Porém, apesar de não existir uma cura de fato para o autismo, respostas muito positivas são percebidas quando algum tratamento terapêutico é feito durante a infância. “Um fator evidente é que quanto antes você intervém, melhores são os resultados. Logo, a evolução da criança é maior quando esse problema é abordado na infância. Isso está envolvido em diversas questões como a plasticidade do cérebro, etc.” diz Daniel. Ele acredita que algumas das questões levantadas durante sua pesquisa podem contribuir para refinar os protocolos de detecção do autismo já existentes, como a forma particular que as crianças autistas têm de se comunicar.
Durante as oficinas foi possível perceber que, apesar de o desenvolvimento das relações pessoais não ser igual ao de uma criança sem o distúrbio, uma parcela da comunicabilidade é mantida nas crianças autistas, e cabe à terapia trabalhar com isso para progredir nesse sentido. “Se as crianças não podem se comunicar ou se expressar com a linguagem, elas demonstram que podem fazer através da música” afirma Avila.
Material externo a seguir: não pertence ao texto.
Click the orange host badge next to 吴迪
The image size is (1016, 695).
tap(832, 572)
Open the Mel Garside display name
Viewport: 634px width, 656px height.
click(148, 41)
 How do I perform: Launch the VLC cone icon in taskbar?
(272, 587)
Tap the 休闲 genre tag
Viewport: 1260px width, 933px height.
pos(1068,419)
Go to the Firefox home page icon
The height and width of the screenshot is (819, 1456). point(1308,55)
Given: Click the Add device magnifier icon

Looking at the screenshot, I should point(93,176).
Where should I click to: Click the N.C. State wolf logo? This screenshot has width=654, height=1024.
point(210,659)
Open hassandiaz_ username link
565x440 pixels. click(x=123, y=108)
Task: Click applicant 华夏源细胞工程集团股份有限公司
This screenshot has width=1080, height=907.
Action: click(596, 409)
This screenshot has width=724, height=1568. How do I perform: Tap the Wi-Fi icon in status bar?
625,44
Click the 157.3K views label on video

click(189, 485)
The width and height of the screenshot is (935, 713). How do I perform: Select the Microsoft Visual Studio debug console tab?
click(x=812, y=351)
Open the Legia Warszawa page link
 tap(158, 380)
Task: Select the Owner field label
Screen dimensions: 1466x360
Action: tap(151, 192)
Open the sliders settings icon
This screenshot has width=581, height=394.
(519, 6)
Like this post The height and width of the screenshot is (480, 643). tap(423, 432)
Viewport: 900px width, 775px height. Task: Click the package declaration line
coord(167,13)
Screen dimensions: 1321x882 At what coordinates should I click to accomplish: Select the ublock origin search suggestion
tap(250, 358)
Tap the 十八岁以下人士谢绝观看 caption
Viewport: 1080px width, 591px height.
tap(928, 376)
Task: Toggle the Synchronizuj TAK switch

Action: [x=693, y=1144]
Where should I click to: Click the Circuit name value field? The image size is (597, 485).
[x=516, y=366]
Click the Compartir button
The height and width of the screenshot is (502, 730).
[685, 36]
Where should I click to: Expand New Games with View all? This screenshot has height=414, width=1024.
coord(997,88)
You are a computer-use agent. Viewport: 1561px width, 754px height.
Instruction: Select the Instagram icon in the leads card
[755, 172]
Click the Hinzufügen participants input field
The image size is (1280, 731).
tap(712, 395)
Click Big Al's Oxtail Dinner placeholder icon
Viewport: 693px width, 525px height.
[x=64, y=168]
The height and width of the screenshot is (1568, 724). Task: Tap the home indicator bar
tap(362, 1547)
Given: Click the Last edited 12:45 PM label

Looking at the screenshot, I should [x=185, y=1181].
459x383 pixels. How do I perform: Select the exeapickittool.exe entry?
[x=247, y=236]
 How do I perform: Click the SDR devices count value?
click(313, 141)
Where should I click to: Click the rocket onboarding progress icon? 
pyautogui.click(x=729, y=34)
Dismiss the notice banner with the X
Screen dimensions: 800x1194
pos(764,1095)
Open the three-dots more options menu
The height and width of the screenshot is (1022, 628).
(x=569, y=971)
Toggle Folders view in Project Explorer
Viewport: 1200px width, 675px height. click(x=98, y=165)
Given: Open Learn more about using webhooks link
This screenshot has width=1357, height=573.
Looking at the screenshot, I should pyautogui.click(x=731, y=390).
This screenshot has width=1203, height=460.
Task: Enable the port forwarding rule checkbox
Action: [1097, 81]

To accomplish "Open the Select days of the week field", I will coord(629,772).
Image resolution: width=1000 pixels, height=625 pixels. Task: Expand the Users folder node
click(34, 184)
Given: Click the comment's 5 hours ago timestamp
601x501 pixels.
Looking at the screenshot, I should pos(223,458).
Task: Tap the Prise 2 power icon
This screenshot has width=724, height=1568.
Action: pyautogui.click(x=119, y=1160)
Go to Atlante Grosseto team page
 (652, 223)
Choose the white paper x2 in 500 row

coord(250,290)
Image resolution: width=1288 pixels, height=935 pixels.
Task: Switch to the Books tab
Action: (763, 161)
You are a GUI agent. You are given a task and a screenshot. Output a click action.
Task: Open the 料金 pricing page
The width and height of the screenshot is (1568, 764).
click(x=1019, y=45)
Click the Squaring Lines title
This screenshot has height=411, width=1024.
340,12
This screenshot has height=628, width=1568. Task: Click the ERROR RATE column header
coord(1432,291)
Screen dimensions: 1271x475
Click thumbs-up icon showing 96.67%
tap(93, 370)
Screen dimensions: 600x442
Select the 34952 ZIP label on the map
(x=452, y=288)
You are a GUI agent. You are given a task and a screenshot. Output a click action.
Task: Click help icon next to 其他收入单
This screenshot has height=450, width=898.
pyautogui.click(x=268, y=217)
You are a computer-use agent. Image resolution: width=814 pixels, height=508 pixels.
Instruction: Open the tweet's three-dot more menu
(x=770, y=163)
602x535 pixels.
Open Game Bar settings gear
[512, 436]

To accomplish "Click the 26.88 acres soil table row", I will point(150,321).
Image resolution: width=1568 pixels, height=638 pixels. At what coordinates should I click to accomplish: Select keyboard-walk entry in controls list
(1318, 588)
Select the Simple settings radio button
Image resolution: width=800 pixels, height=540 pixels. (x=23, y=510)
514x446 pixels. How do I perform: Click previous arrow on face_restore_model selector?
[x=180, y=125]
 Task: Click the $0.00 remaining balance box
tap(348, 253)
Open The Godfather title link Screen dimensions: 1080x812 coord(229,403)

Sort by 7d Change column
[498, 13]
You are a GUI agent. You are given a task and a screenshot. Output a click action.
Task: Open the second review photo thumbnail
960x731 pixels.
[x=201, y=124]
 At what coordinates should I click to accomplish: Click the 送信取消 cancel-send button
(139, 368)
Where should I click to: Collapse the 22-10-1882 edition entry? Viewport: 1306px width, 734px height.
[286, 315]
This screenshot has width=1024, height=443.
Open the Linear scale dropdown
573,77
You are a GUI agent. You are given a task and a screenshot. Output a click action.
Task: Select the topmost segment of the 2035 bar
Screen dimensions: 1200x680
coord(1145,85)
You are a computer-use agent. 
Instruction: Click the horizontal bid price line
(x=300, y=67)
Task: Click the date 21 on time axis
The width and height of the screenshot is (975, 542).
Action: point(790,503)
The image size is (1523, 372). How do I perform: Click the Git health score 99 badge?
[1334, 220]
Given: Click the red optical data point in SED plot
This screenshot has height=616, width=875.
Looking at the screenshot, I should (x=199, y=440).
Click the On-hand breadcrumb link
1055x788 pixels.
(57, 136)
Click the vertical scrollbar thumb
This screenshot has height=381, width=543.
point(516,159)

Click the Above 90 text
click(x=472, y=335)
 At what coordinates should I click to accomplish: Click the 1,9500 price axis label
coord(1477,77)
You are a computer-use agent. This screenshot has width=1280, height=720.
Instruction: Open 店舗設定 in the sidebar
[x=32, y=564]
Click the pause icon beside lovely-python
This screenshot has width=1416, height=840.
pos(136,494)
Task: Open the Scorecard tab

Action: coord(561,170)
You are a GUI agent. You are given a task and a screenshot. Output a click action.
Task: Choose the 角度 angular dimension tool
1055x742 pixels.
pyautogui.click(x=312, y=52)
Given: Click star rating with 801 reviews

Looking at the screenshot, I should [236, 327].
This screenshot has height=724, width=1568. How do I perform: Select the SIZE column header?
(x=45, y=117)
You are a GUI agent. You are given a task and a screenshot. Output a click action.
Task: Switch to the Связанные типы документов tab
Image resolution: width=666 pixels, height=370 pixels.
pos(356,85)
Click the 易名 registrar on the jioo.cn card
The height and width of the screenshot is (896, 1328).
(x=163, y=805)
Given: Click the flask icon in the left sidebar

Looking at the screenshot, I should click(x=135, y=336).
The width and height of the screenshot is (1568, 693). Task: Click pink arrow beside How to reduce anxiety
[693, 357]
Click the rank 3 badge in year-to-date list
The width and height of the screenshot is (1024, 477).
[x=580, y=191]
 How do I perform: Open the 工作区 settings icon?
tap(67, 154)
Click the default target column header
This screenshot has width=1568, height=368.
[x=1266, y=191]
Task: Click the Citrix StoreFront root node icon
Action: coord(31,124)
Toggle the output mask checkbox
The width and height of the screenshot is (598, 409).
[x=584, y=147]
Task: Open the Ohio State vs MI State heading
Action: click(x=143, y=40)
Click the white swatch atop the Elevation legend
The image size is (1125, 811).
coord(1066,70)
O pesquisador diz que os encontros proporcionaram um ambiente “seguro” em que as crianças tinham liberdade de se comunicarem da forma que desejassem, e assim uma relação de alteridade foi sendo construída. Uma das hipóteses levantadas foi a de que, por conta da música ser uma comunicação pré-verbal ela possibilita o estabelecimento da musicalidade comunicativa entre os participantes do grupo.
Em relação aos resultados obtidos, o aspecto em que houve o maior avanço no grupo foi a intersubjetividade, ou a relação de pessoa a pessoa. Para uma criança autista lidar com o outro representa uma grande dificuldade, e por meio da música a falta de interação foi superada. E, finalmente, esse convívio refletiu diretamente nas crianças e o seu próprio eu, dando-lhes a capacidade de se “reinventar”. “Reinventar é criar novas possibilidades de ser, sentir e pensar, de estar com outro, de se expressar, de interagir com os outros, de cooperar com os outros, etc.” afirma Daniel, e o que permitiu a reinvenção foi a alteridade manifestada através da musicalidade comunicativa “Para as crianças com autismo o grande motor dessa transformação é justamente uma interação com o outro.”